La aldaba
Carlos Navarro Antolín
Una nueva Sevilla en altura
Es como se viva la vida y se afronte la muerte lo que da sentido a nuestras hermandades, nuestras cofradías y nuestra Semana Santa. O lo que es lo mismo, a nuestra forma sevillana de ser cristianos. Está escrito: “Hay diversidad de carismas, pero el Espíritu es el mismo”. Pertenecer a una hermandad puede ser una muy respetable cuestión solo heredada y sentimental o también, y sobre todo, un compromiso de vida. Vestir una túnica puede ser disfrazarse para integrarse en un rito colectivo de identificación o dar público testimonio de fe, cada cual con el estilo severo o alegre que sus sagradas imágenes hayan dado a la cofradía. Pregonar la Semana Santa puede ser un ejercicio de retórica hueca en busca del aplauso fácil o anunciar la “Passio Domini nostri Iesu Christi secundum Populum”, como la definió Muñoz y Pabón.

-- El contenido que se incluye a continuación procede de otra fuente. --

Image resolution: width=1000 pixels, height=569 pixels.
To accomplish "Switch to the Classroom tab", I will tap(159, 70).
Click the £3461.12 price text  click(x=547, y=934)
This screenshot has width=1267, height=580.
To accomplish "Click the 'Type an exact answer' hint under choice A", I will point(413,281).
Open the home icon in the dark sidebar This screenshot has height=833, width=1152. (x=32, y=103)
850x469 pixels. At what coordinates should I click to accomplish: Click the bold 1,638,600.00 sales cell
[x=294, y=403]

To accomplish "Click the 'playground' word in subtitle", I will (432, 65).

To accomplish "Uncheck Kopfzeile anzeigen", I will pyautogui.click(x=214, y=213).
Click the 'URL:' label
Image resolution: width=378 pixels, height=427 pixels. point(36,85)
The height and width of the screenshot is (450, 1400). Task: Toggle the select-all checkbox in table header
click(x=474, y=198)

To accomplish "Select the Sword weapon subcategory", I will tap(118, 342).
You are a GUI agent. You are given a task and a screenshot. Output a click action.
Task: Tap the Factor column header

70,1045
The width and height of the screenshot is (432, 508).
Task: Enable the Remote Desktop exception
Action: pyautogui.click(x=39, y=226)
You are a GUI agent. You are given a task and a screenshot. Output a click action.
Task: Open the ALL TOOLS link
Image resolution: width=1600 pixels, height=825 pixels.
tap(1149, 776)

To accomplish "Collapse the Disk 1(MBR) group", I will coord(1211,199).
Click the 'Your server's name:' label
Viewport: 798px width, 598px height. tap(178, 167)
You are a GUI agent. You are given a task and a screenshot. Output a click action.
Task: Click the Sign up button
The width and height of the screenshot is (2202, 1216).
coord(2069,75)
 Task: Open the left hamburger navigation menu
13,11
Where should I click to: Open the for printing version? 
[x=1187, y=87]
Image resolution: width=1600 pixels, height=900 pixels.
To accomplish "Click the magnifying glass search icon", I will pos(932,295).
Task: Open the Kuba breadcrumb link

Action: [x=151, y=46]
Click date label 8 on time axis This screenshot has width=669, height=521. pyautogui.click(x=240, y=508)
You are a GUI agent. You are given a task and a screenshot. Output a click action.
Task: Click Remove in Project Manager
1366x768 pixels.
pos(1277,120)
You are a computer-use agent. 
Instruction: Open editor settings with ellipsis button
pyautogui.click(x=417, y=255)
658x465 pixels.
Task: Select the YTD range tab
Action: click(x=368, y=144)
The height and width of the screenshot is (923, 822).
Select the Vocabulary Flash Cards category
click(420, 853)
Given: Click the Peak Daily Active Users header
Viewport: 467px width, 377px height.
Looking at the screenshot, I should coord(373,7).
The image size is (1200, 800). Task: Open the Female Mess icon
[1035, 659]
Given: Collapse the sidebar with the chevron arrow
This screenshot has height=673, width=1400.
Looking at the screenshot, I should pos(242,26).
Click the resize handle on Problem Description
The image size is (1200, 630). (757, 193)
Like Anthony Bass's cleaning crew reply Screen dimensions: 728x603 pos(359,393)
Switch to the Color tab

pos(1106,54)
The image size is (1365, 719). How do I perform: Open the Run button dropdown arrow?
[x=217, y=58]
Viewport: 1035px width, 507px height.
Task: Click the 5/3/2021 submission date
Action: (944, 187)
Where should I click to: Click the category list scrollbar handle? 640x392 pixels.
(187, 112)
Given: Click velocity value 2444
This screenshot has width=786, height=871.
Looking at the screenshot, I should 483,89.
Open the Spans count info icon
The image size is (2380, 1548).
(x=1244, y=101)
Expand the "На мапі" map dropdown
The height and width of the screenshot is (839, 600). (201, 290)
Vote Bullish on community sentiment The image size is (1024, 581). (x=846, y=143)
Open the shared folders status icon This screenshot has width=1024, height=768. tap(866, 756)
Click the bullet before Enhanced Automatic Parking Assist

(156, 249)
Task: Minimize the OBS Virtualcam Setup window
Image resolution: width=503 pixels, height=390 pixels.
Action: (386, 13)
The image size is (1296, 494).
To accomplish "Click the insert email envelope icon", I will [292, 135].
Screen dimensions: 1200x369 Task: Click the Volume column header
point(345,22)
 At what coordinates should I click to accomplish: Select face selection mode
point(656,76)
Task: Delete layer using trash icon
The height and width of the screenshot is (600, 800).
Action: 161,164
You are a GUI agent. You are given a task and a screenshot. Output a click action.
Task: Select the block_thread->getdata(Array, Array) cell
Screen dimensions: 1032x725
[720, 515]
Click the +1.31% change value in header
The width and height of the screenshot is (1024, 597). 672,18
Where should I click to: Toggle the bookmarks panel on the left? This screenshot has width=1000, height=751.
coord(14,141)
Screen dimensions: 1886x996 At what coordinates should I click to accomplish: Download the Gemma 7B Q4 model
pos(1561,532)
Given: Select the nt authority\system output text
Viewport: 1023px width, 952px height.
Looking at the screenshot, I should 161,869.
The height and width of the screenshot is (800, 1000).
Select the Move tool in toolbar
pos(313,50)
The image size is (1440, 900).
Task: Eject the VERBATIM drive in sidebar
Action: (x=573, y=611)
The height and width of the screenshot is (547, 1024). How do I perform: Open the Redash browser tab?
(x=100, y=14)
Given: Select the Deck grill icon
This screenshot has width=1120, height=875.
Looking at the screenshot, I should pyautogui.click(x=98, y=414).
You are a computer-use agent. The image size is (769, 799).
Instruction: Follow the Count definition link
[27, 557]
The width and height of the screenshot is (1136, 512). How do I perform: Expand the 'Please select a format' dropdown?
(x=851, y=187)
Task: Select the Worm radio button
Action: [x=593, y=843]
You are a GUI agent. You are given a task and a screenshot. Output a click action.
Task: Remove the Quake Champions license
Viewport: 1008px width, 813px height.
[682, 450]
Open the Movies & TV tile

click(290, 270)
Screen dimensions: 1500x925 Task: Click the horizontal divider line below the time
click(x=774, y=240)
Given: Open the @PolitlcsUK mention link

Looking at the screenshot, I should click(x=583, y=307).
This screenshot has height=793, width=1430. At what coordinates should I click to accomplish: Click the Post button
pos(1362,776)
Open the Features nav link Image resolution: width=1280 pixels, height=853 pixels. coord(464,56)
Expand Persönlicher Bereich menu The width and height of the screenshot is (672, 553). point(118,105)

Así vivió sus hermandades, especialmente la del Baratillo, y sus devociones, el Gran Poder y la Esperanza Macarena, como para tantos de nosotros, las primeras entre iguales, Ignacio Pérez Franco, ido o llamado –“temprano levantó la muerte el vuelo, temprano madrugó la madrugada”– demasiado pronto. Así vistió su túnica. Así pregonó la Semana Santa. Para Ignacio ser cofrade era su forma de ser cristiano. Una forma sevillana, alegre y seria, disfrutona y comprometida, en la que la ensimismada soledad en la capilla ante la sagrada imagen o la oración ante su estampa en un momento difícil tienen el necesario complemento de compartir estas cosas, y la vida entera con su carga de penas y alegrías, con sus hermanos y sus amigos cofrades. Nadie lo ha expresado mejor que Joaquín Romero Murube: “El sevillano, que ha metido, por medio de la cofradía, a Dios en su vida más vulgar y cotidiana, (…) tiene hacia divinidad un respeto matizado por una sublime familiaridad que solo puede nacer a través de la cofradía”.
No escribo así porque haya fallecido. Lo respeté siempre como cofrade ejemplar –de estirpe le venía, como saben quienes conocieron a su padre–, lo aprecié siempre por su bonhomía –afabilidad, sencillez, bondad y honradez en el carácter y en el comportamiento– y lo admiré por el valor, la serenidad, la entereza y la fe con las que se enfrentó a la enfermedad. Y, como sus íntimos, saben, a la muerte. Ahora, pronto para nosotros, es eterno y, como escribió San Agustín, mira con sus ojos, llenos de gloria, los nuestros, llenos de lágrimas.